(Data records)
- - - - -
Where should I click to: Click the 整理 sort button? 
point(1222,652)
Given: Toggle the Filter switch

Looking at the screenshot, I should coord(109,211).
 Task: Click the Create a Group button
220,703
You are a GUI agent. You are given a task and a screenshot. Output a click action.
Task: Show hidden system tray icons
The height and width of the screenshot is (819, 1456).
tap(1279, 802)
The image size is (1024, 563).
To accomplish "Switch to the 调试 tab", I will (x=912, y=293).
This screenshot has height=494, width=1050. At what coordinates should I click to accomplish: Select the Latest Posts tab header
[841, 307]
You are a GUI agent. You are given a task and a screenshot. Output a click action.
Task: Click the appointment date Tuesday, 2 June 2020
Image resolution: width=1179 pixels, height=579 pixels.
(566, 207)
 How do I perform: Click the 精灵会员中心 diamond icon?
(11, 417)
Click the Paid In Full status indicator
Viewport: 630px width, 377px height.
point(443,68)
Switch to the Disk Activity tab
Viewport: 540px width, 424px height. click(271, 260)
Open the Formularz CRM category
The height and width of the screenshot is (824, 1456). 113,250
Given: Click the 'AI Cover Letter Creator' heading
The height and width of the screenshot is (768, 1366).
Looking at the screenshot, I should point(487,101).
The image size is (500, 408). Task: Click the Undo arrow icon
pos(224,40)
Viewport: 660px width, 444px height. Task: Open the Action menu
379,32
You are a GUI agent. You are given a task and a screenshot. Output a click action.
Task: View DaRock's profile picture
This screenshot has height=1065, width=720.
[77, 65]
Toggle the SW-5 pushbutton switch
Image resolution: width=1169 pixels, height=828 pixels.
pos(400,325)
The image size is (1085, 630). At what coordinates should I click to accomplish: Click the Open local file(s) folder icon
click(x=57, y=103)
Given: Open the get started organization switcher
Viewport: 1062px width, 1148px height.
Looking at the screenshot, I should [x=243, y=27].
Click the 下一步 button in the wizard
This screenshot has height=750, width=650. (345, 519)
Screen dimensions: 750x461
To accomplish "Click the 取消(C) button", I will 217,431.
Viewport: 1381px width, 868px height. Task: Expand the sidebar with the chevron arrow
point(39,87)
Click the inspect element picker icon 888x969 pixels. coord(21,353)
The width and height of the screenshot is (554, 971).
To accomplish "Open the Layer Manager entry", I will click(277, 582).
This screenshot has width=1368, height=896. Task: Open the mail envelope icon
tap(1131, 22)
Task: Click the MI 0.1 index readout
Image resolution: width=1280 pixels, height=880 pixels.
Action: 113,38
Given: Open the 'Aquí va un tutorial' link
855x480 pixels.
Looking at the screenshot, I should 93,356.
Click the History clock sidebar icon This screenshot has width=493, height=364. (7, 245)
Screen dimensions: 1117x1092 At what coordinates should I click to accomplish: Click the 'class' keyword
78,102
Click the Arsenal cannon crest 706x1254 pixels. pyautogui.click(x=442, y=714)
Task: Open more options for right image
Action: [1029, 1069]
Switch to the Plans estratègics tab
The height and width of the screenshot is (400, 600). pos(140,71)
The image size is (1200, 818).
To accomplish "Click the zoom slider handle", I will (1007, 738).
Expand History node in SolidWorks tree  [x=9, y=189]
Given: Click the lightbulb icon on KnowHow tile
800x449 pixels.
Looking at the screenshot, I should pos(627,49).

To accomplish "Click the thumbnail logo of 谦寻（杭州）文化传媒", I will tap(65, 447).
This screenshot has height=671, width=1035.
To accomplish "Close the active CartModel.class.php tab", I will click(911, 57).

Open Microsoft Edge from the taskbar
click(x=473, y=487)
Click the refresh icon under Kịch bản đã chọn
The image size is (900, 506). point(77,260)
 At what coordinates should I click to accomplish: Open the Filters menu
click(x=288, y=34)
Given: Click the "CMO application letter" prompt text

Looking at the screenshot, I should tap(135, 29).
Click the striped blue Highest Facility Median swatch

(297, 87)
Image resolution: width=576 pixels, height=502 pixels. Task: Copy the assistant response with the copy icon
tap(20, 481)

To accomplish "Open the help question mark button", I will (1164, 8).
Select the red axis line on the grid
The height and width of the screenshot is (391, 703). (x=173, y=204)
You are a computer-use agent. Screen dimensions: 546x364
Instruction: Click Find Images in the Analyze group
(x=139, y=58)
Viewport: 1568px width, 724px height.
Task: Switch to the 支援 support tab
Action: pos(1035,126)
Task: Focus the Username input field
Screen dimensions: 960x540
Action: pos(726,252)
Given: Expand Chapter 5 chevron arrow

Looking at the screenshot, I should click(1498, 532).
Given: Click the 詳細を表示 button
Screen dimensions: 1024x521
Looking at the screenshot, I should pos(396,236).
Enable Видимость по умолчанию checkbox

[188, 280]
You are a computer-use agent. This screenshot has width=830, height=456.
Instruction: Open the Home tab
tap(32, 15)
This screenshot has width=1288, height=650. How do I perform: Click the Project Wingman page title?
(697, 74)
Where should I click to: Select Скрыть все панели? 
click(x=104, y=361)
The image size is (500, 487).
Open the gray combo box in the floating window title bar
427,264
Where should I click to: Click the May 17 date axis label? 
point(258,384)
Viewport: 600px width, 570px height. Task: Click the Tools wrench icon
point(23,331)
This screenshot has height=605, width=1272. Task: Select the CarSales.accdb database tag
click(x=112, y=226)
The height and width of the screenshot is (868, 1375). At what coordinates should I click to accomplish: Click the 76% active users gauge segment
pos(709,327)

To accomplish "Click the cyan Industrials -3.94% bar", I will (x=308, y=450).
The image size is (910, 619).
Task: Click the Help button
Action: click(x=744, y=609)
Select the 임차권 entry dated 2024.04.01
- - - - -
### WHAT TO PRODUCE
Please repeat each line above exactly.

### WRITTEN REPLY
Where should I click to: Click the 整理 sort button? 
point(1222,652)
Given: Toggle the Filter switch

Looking at the screenshot, I should coord(109,211).
 Task: Click the Create a Group button
220,703
You are a GUI agent. You are given a task and a screenshot. Output a click action.
Task: Show hidden system tray icons
The height and width of the screenshot is (819, 1456).
tap(1279, 802)
The image size is (1024, 563).
To accomplish "Switch to the 调试 tab", I will (x=912, y=293).
This screenshot has height=494, width=1050. At what coordinates should I click to accomplish: Select the Latest Posts tab header
[841, 307]
You are a GUI agent. You are given a task and a screenshot. Output a click action.
Task: Click the appointment date Tuesday, 2 June 2020
Image resolution: width=1179 pixels, height=579 pixels.
(566, 207)
 How do I perform: Click the 精灵会员中心 diamond icon?
(11, 417)
Click the Paid In Full status indicator
Viewport: 630px width, 377px height.
point(443,68)
Switch to the Disk Activity tab
Viewport: 540px width, 424px height. click(271, 260)
Open the Formularz CRM category
The height and width of the screenshot is (824, 1456). 113,250
Given: Click the 'AI Cover Letter Creator' heading
The height and width of the screenshot is (768, 1366).
Looking at the screenshot, I should point(487,101).
The image size is (500, 408). Task: Click the Undo arrow icon
pos(224,40)
Viewport: 660px width, 444px height. Task: Open the Action menu
379,32
You are a GUI agent. You are given a task and a screenshot. Output a click action.
Task: View DaRock's profile picture
This screenshot has height=1065, width=720.
[77, 65]
Toggle the SW-5 pushbutton switch
Image resolution: width=1169 pixels, height=828 pixels.
pos(400,325)
The image size is (1085, 630). At what coordinates should I click to accomplish: Click the Open local file(s) folder icon
click(x=57, y=103)
Given: Open the get started organization switcher
Viewport: 1062px width, 1148px height.
Looking at the screenshot, I should [x=243, y=27].
Click the 下一步 button in the wizard
This screenshot has height=750, width=650. (345, 519)
Screen dimensions: 750x461
To accomplish "Click the 取消(C) button", I will 217,431.
Viewport: 1381px width, 868px height. Task: Expand the sidebar with the chevron arrow
point(39,87)
Click the inspect element picker icon 888x969 pixels. coord(21,353)
The width and height of the screenshot is (554, 971).
To accomplish "Open the Layer Manager entry", I will click(277, 582).
This screenshot has width=1368, height=896. Task: Open the mail envelope icon
tap(1131, 22)
Task: Click the MI 0.1 index readout
Image resolution: width=1280 pixels, height=880 pixels.
Action: 113,38
Given: Open the 'Aquí va un tutorial' link
855x480 pixels.
Looking at the screenshot, I should 93,356.
Click the History clock sidebar icon This screenshot has width=493, height=364. (7, 245)
Screen dimensions: 1117x1092 At what coordinates should I click to accomplish: Click the 'class' keyword
78,102
Click the Arsenal cannon crest 706x1254 pixels. pyautogui.click(x=442, y=714)
Task: Open more options for right image
Action: [1029, 1069]
Switch to the Plans estratègics tab
The height and width of the screenshot is (400, 600). pos(140,71)
The image size is (1200, 818).
To accomplish "Click the zoom slider handle", I will (1007, 738).
Expand History node in SolidWorks tree  [x=9, y=189]
Given: Click the lightbulb icon on KnowHow tile
800x449 pixels.
Looking at the screenshot, I should pos(627,49).

To accomplish "Click the thumbnail logo of 谦寻（杭州）文化传媒", I will tap(65, 447).
This screenshot has height=671, width=1035.
To accomplish "Close the active CartModel.class.php tab", I will click(911, 57).

Open Microsoft Edge from the taskbar
click(x=473, y=487)
Click the refresh icon under Kịch bản đã chọn
The image size is (900, 506). point(77,260)
 At what coordinates should I click to accomplish: Open the Filters menu
click(x=288, y=34)
Given: Click the "CMO application letter" prompt text

Looking at the screenshot, I should tap(135, 29).
Click the striped blue Highest Facility Median swatch

(297, 87)
Image resolution: width=576 pixels, height=502 pixels. Task: Copy the assistant response with the copy icon
tap(20, 481)

To accomplish "Open the help question mark button", I will (1164, 8).
Select the red axis line on the grid
The height and width of the screenshot is (391, 703). (x=173, y=204)
You are a computer-use agent. Screen dimensions: 546x364
Instruction: Click Find Images in the Analyze group
(x=139, y=58)
Viewport: 1568px width, 724px height.
Task: Switch to the 支援 support tab
Action: pos(1035,126)
Task: Focus the Username input field
Screen dimensions: 960x540
Action: pos(726,252)
Given: Expand Chapter 5 chevron arrow

Looking at the screenshot, I should click(1498, 532).
Given: Click the 詳細を表示 button
Screen dimensions: 1024x521
Looking at the screenshot, I should pos(396,236).
Enable Видимость по умолчанию checkbox

[188, 280]
You are a computer-use agent. This screenshot has width=830, height=456.
Instruction: Open the Home tab
tap(32, 15)
This screenshot has width=1288, height=650. How do I perform: Click the Project Wingman page title?
(697, 74)
Where should I click to: Select Скрыть все панели? 
click(x=104, y=361)
The image size is (500, 487).
Open the gray combo box in the floating window title bar
427,264
Where should I click to: Click the May 17 date axis label? 
point(258,384)
Viewport: 600px width, 570px height. Task: Click the Tools wrench icon
point(23,331)
This screenshot has height=605, width=1272. Task: Select the CarSales.accdb database tag
click(x=112, y=226)
The height and width of the screenshot is (868, 1375). At what coordinates should I click to accomplish: Click the 76% active users gauge segment
pos(709,327)

To accomplish "Click the cyan Industrials -3.94% bar", I will (x=308, y=450).
The image size is (910, 619).
Task: Click the Help button
Action: click(x=744, y=609)
Select the 임차권 entry dated 2024.04.01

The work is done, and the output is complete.